Background: The generation of human testicular organoids from human induced pluripotent stem cells (hiPSCs) presents exciting opportunities for gonadal developmental biology, and reproductive disease modeling. However, creating organoids that closely mimic the tissue structure of testes remains challenging. Methods: In this study, we established a method for generating testicular organoids (TOs) from hiPSCs using a stepwise differentiation approach and a combination of hanging drop and rotational culture systems. The capability of hiPSC-derived precursor testicular cells to self-assemble into organoids was confirmed by detection of morphology, single-cell RNA-sequencing, and protein profiles. The reliability of testicular organoids as a drug evaluation model was assessed by the measurements of transcriptome signatures and functional features, including hormone responsiveness and blood-testis barrier (BTB) formation, and drug sensitivity assessment by recording cell viability and BTB integrity in organoids exposed to reproductive toxicants. Finally, we applied testicular organoids to evaluate the effects of semaglutide, a glucagon-like peptide-1 receptor agonist (GLP-1 RA), on testicular function, thereby underscoring their utility as a model for drug evaluation.
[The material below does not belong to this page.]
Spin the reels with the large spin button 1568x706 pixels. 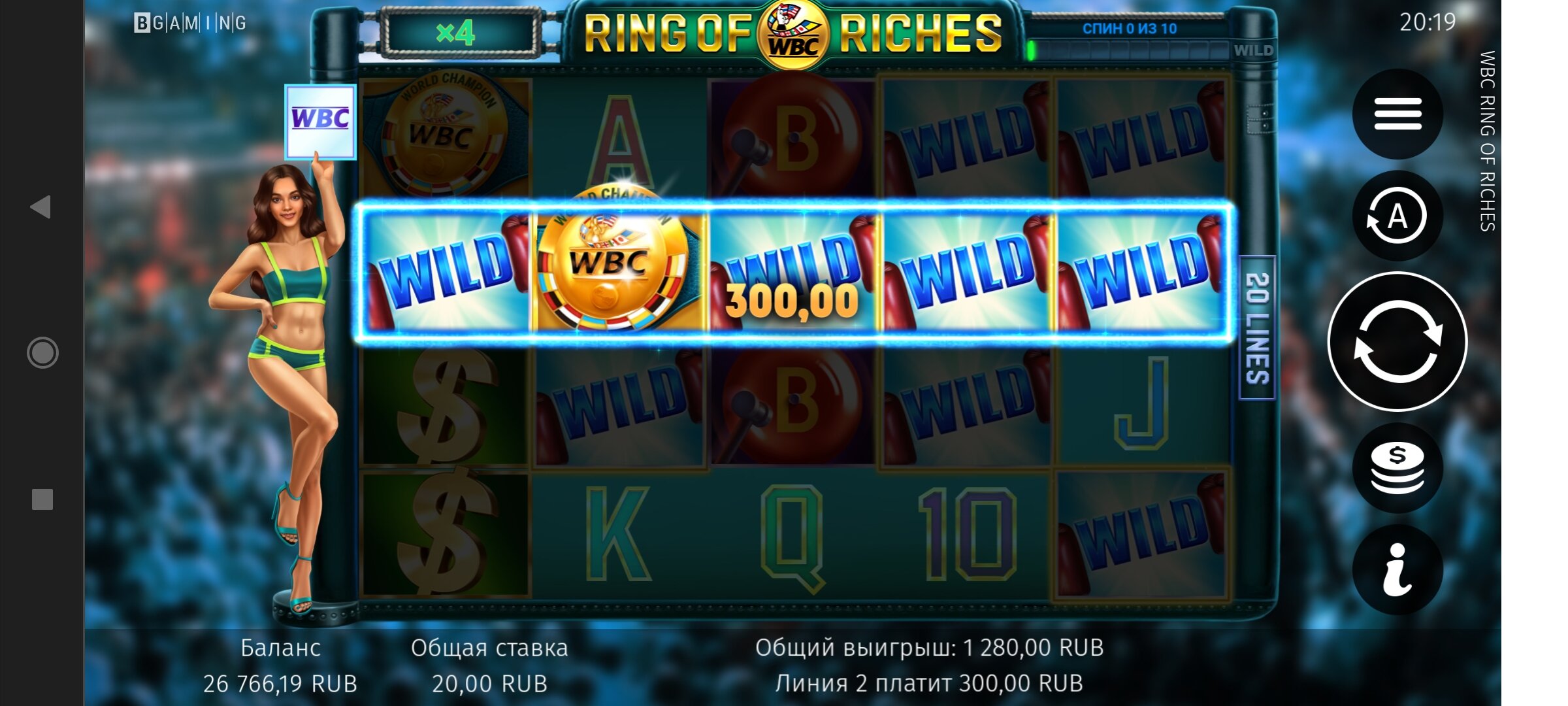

Results: These organoids exhibited testicular cord-like structures and BTB function. RNA sequencing and functional assays confirmed that testicular organoids possess gene expression profiles and endocrine functions regulated by gonadotropins, closely resembling those of testicular tissue. Notably, these organoids displayed sensitivity to semaglutide. Treatment with semaglutide resulted in reduced testosterone levels and downregulation of INHBB expression, aligning with previous clinical observations. Conclusions: These findings introduced a method for generating testicular organoids from human pluripotent stem cells, highlighting their potential as valuable models for studying testicular function, drug toxicity, and the effects of compounds like semaglutide on testicular health.